_REQUEST_. Return every line of the listing below that contains the word "tweet".
** begin INFORMATION PROVIDED **
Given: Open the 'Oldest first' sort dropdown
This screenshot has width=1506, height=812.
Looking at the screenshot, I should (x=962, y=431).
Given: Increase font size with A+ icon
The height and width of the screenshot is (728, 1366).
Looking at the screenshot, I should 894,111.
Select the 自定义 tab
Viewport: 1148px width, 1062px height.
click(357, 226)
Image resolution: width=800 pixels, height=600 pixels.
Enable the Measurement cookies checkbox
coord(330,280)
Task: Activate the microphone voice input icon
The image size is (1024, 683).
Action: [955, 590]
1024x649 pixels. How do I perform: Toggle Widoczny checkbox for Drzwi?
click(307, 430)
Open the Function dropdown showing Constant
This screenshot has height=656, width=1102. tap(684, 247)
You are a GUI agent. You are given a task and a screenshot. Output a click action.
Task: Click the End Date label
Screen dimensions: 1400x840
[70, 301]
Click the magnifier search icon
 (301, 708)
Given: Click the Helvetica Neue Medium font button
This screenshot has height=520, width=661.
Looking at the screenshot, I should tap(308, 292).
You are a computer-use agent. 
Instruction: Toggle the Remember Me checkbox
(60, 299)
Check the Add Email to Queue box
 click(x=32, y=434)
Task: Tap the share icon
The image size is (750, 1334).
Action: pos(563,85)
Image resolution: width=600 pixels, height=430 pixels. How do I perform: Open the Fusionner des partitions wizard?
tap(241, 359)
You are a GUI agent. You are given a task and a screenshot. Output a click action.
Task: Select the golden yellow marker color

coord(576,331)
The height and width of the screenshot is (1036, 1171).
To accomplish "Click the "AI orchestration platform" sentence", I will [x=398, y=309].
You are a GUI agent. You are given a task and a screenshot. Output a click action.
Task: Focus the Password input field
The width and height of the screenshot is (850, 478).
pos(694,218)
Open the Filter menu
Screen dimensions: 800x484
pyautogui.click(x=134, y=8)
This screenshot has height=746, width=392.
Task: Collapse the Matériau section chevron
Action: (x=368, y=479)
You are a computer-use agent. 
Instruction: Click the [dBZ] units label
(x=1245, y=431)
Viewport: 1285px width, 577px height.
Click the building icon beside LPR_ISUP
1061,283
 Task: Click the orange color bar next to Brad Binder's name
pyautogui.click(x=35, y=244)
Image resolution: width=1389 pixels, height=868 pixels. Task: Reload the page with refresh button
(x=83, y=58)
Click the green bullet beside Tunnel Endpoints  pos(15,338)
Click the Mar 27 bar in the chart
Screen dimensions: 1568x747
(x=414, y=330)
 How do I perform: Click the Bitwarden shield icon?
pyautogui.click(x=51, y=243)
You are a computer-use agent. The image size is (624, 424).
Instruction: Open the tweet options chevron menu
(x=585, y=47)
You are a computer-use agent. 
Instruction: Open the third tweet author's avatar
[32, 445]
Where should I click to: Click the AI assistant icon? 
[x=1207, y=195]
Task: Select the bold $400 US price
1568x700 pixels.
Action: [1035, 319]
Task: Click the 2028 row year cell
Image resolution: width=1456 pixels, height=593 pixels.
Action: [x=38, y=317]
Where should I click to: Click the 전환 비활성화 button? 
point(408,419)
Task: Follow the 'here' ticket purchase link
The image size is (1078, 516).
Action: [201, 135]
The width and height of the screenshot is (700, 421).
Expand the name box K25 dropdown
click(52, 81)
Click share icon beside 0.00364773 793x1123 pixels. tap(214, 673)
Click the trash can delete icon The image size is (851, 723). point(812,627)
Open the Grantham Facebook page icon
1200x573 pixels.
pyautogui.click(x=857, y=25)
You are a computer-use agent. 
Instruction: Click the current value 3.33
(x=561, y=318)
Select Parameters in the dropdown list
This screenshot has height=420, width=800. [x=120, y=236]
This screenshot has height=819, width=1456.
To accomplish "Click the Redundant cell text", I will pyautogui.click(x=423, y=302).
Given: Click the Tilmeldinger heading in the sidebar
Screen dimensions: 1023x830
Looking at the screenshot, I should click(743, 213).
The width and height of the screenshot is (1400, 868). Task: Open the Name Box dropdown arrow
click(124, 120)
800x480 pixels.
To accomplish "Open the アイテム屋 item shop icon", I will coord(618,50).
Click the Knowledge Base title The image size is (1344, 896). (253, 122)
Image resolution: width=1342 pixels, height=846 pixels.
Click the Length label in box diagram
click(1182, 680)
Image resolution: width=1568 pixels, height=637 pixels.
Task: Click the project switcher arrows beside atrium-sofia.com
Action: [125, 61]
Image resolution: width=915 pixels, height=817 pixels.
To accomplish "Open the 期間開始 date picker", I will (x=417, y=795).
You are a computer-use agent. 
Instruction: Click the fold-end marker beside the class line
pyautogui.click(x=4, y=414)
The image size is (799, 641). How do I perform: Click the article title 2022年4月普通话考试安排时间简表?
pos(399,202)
** end INFORMATION PROVIDED **
_FULL SOLUTION_.
Instruction: Open the tweet options chevron menu
Instruction: Open the third tweet author's avatar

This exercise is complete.